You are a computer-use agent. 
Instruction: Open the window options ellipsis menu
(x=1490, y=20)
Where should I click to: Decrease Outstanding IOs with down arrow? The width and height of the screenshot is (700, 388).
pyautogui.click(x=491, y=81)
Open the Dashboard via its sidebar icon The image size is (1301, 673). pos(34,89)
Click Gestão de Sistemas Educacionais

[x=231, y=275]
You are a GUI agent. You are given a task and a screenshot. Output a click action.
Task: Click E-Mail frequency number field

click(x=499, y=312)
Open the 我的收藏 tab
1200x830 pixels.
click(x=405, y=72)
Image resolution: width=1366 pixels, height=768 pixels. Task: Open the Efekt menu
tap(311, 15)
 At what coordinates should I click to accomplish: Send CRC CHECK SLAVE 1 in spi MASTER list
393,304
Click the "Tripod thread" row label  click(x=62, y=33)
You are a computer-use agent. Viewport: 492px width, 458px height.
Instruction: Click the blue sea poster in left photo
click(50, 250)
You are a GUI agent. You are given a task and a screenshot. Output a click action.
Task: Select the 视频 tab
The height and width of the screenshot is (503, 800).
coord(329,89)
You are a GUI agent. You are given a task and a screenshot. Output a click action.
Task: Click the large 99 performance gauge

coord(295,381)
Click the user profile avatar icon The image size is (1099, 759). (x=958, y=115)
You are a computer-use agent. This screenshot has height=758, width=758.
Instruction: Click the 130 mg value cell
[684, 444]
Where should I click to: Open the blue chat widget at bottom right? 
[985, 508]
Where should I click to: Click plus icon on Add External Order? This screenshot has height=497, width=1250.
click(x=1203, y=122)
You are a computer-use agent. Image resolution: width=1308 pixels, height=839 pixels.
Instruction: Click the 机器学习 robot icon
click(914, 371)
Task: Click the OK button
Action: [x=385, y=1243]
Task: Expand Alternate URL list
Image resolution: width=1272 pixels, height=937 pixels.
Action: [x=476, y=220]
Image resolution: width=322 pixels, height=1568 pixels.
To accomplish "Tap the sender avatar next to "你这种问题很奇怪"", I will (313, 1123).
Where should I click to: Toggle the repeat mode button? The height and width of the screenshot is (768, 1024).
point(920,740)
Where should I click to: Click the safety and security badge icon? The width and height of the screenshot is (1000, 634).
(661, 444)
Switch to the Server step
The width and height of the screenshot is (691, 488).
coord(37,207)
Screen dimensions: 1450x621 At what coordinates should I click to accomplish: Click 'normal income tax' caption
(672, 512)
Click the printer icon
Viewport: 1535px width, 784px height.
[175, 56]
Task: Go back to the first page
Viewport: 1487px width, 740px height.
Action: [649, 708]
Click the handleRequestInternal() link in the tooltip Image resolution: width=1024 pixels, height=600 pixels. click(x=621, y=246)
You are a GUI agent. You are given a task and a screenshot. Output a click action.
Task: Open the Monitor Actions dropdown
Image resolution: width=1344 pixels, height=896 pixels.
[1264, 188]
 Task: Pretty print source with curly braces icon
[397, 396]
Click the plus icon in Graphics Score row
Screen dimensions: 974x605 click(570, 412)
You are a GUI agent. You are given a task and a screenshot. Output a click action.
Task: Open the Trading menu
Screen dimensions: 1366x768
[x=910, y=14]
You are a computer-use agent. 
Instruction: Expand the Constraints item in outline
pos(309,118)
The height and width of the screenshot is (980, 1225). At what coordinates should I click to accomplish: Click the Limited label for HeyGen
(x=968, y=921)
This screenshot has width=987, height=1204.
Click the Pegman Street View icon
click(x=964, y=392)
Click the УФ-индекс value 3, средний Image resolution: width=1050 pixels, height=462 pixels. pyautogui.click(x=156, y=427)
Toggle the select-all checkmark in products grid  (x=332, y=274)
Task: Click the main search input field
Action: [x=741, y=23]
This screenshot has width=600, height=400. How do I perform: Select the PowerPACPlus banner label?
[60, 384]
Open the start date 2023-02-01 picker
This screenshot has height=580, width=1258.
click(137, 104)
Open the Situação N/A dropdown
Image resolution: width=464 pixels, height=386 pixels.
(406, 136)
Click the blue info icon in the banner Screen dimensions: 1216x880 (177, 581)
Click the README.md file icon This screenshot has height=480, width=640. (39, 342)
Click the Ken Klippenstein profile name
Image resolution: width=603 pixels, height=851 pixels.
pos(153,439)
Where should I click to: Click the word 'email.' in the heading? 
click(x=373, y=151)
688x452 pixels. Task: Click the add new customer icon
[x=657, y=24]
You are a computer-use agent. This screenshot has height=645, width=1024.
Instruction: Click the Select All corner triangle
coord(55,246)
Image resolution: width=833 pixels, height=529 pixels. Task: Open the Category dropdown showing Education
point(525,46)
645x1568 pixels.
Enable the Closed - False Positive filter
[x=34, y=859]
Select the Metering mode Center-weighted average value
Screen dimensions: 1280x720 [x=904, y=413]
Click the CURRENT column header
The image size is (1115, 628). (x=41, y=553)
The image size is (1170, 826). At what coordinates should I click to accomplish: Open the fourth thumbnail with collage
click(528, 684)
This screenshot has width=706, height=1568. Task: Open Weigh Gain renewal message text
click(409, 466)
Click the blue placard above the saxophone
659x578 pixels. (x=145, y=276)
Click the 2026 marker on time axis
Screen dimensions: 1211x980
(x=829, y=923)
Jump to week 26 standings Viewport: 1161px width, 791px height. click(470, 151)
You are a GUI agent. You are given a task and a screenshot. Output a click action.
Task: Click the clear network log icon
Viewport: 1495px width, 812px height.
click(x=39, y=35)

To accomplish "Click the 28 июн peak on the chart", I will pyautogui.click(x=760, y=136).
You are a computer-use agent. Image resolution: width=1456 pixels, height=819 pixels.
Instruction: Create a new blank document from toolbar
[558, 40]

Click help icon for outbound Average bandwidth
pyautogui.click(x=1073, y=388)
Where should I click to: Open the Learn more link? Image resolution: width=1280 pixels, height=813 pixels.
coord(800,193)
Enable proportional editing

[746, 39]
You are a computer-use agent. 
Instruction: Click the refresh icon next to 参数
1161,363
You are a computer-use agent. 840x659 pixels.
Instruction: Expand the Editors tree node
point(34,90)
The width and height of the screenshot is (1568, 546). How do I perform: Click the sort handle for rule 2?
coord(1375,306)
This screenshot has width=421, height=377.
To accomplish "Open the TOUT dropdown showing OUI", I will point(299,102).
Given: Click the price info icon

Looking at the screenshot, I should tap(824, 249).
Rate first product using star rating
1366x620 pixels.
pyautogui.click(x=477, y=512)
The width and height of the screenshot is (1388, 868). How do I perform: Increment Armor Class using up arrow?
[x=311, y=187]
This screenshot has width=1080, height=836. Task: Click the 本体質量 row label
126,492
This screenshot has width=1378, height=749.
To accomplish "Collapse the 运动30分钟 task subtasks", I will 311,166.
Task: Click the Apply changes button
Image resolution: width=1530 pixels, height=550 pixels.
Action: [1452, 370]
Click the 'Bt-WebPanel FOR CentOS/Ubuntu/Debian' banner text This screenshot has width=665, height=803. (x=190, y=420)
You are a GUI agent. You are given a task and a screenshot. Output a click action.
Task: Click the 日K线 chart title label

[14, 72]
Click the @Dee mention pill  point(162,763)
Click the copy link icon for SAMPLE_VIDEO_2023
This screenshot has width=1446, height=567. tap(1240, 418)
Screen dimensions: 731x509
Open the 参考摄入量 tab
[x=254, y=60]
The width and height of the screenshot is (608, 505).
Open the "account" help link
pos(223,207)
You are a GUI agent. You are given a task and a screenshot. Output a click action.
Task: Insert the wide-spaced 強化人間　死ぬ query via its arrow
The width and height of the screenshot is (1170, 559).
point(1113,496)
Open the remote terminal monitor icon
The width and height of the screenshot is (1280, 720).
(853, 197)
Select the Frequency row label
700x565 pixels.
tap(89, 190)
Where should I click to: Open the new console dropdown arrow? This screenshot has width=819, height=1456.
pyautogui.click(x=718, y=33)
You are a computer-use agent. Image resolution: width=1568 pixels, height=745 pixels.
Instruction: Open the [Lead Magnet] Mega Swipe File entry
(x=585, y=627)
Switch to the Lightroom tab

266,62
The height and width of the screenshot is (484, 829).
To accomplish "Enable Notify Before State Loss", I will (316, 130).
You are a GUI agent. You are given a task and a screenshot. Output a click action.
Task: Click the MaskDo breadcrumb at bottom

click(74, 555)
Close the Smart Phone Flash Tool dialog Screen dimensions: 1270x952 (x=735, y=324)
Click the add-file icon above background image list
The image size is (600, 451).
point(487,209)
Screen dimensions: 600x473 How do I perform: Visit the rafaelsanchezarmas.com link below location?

*WORK ORDER*
Note how many lines in the data above have the string "computer" in them, and give that number by itself.

*RESULT FOR THIS TASK*
10